In my fantasy marriage, I introduce my parents to my prospective in-laws and they immediately find 10 things in common and become fast friends. Conflict about planning the wedding? No; My parents and his parents are two long-married couples who want nothing but our happiness and have no "ex" axes to grind. Conflict about where we spend holidays? No; Everyone lives just blocks apart, enjoys the same traditions and is thrilled to make it one big happy-family get-together.
Like I said, it’s a fantasy. But I’m still pretty fortunate: In my real-life marriage, there’s no animosity; everyone’s polite and friendly. Then again, there are no in-law bridge parties either. I’ve had to change my expectations for the relationship between my parents and my in-laws but, to be honest, the reality works just fine.

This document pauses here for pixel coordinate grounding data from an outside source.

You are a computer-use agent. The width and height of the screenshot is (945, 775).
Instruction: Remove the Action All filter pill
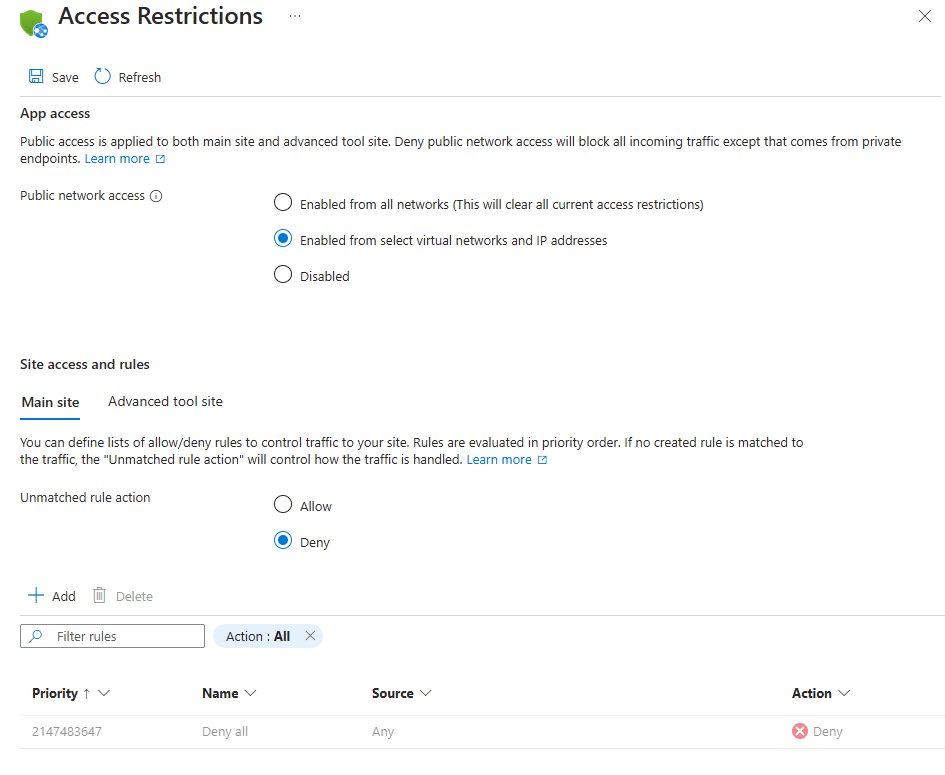click(x=310, y=635)
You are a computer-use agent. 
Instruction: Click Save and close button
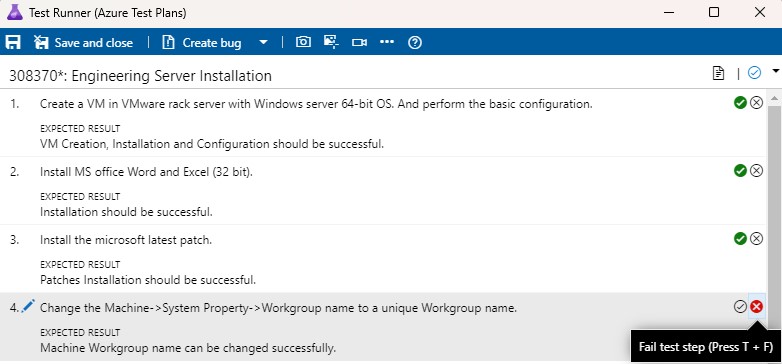(83, 43)
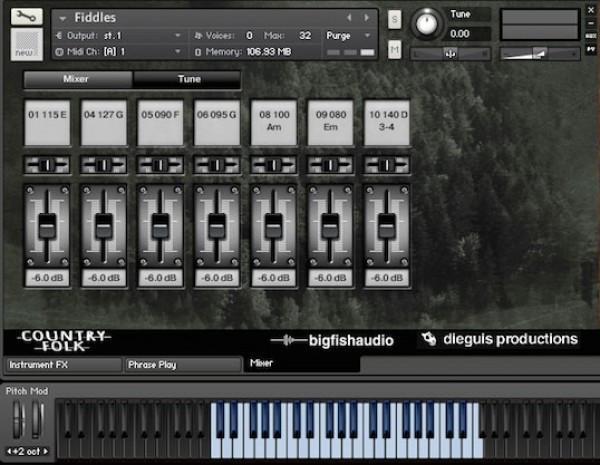600x465 pixels.
Task: Open the Purge dropdown menu
Action: pyautogui.click(x=350, y=35)
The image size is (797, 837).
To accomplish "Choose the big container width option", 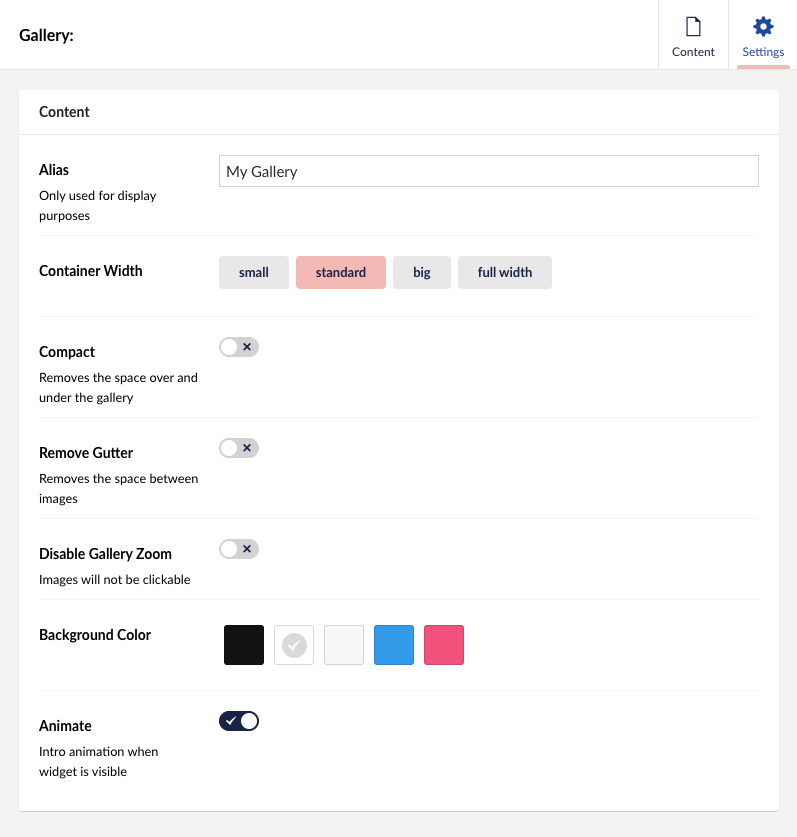I will pos(422,272).
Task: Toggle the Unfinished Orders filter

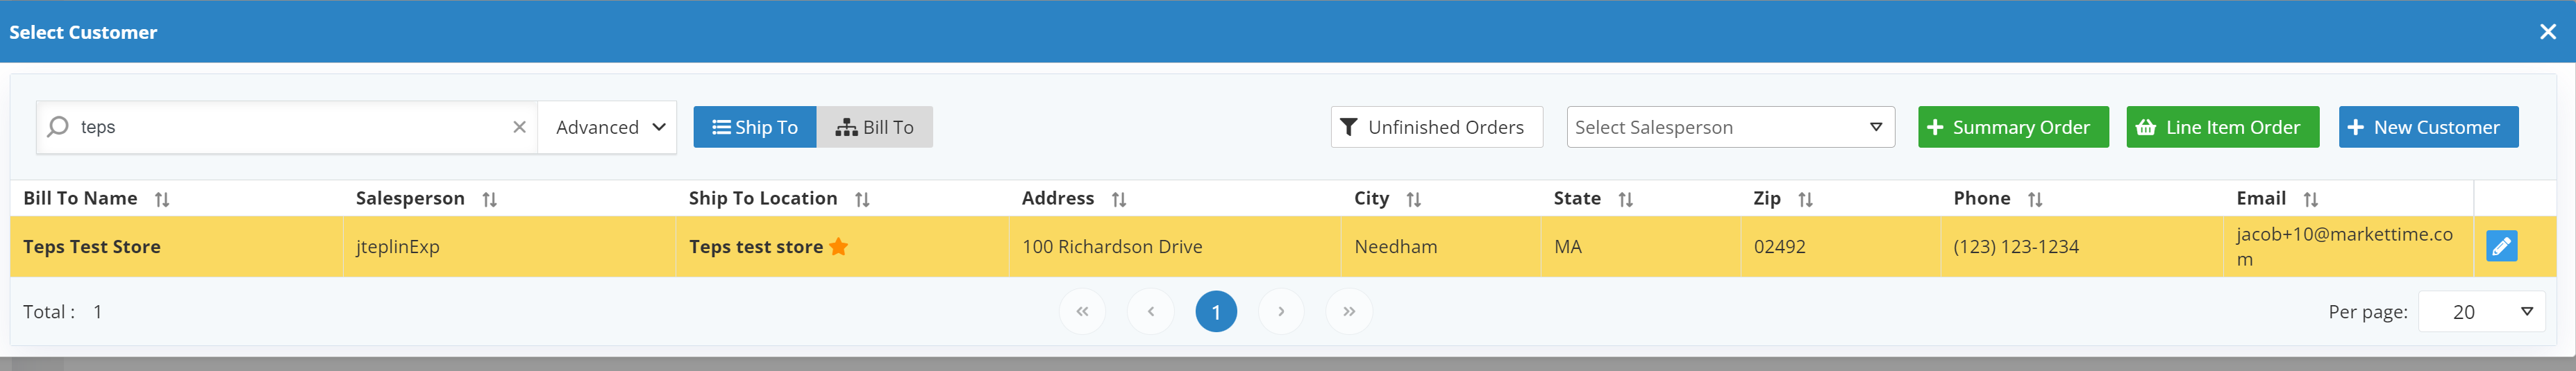Action: (x=1436, y=127)
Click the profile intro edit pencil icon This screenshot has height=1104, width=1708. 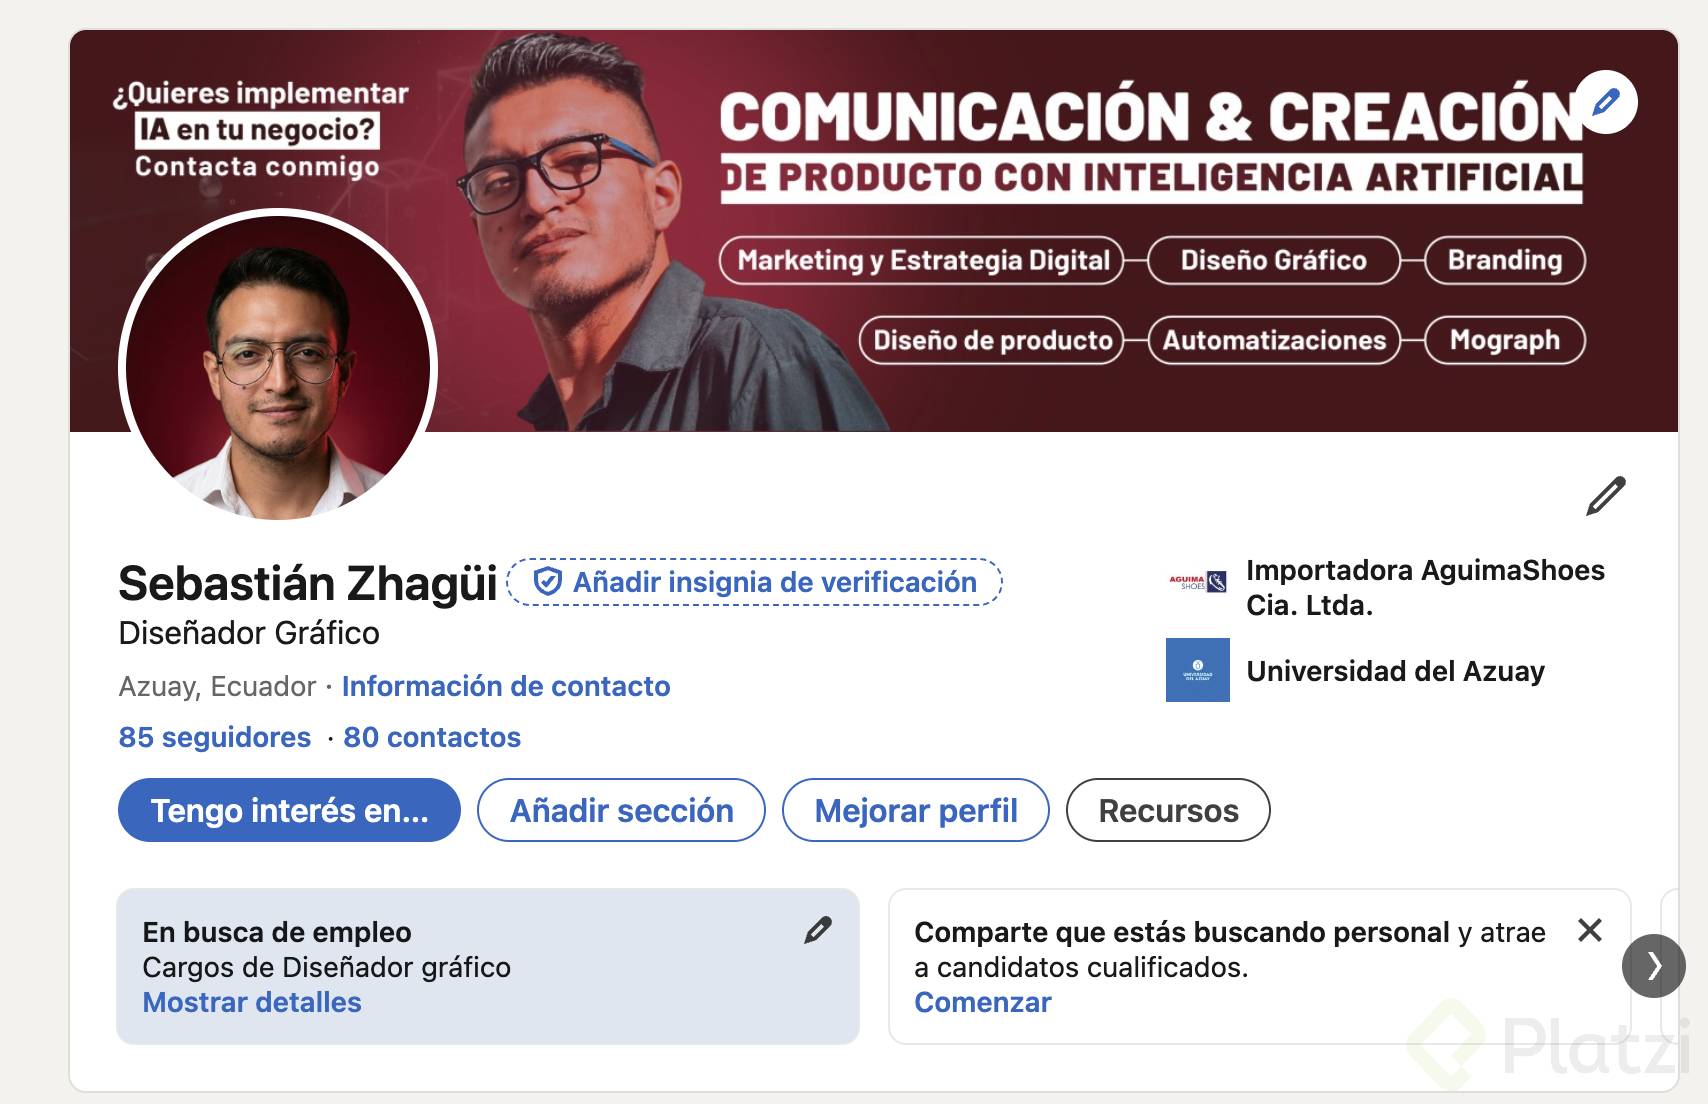pos(1605,496)
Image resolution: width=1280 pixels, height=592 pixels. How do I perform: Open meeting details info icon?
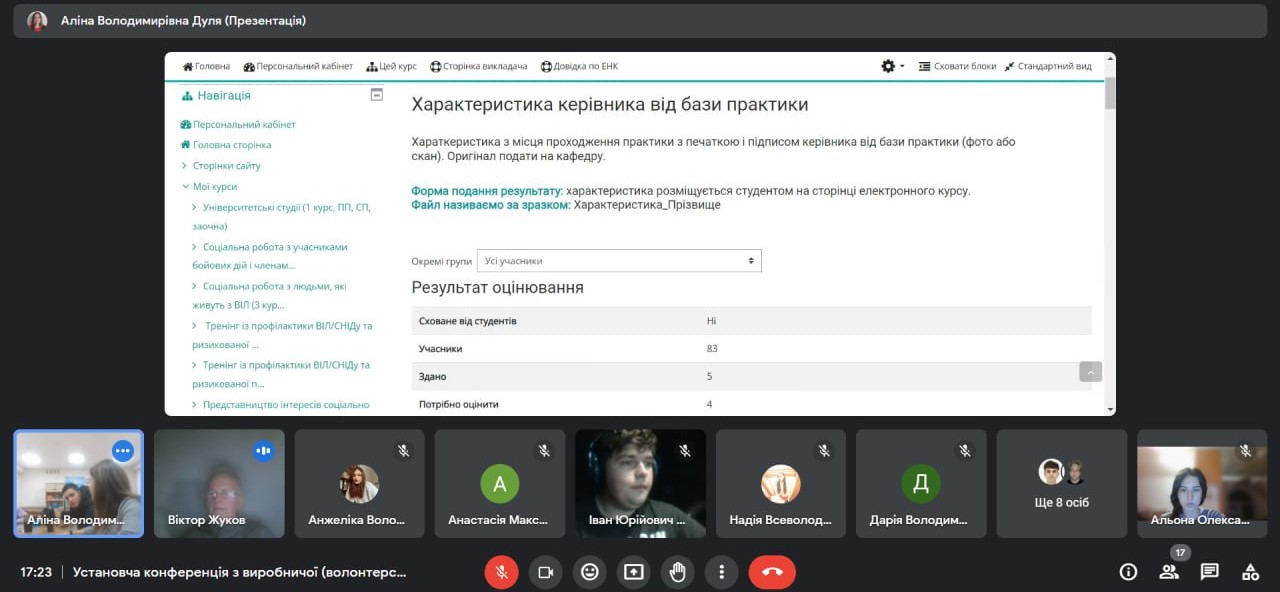tap(1128, 572)
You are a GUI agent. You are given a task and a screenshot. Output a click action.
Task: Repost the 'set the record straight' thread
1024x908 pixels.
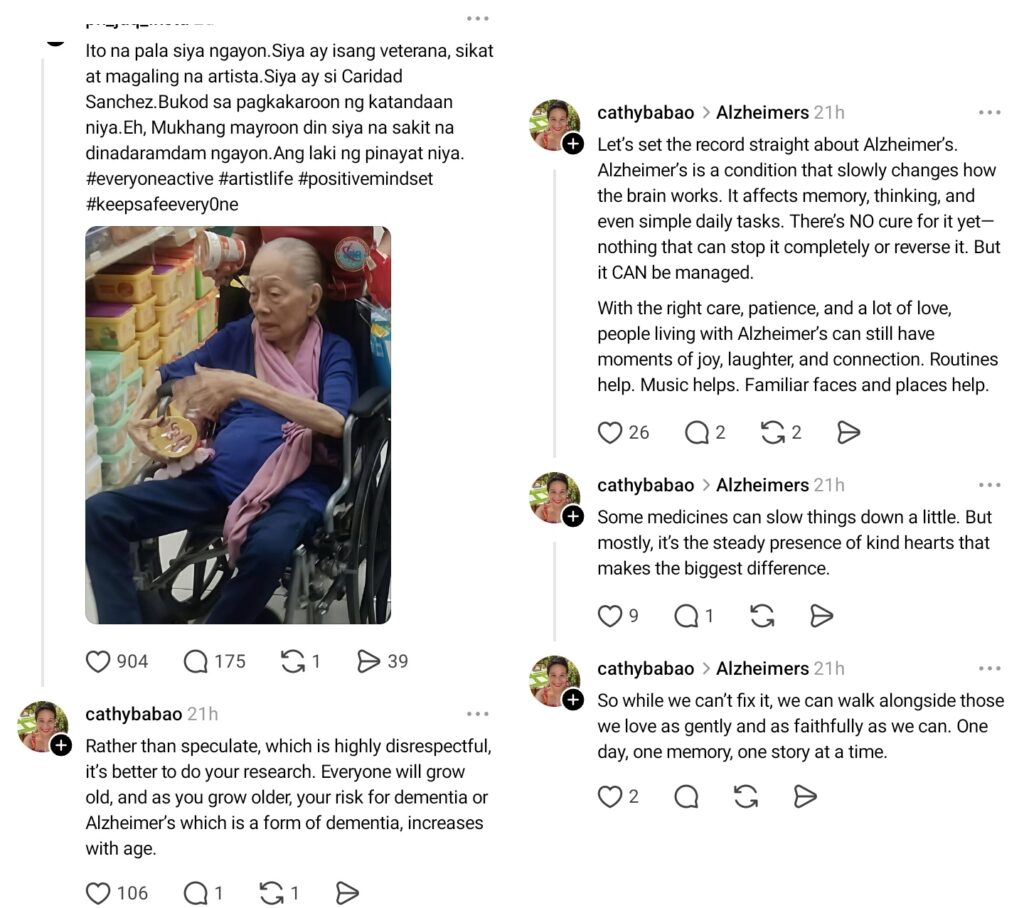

"I think that all of us have that myth," says Leslie Parrott, Ph.D., a marriage and family therapist who, with her husband Les Parrott, runs the Center for Relationship Development at Seattle Pacific University. "We believe that because our respective parents love us and want the best for us, that a relationship between them will naturally form." When it doesn’t, it can be quite a shock. "Letting go of that myth can be tough." My husband and I come from the same area—we’re both New Yorkers—and share the same religious background. Neither of our sets of parents is divorced. In these days of people marrying across regional, religious, racial and economic lines, not to mention juggling families filled with multiple step-parents, that should have made things a lot easier. But with in-law relationships, "easy" is a relative term.
"On the cycle of all the important events in the life of a family, a marriage is, in some ways, considered a crisis because it changes so many things that the family has to adjust to," says. Barbara Zax, Ph.D., co-author of Mending the Broken Bough (Berkley, 1998), a book about mother-daughter relationships. "With two families coming together, you’ve got two families dealing with a crisis."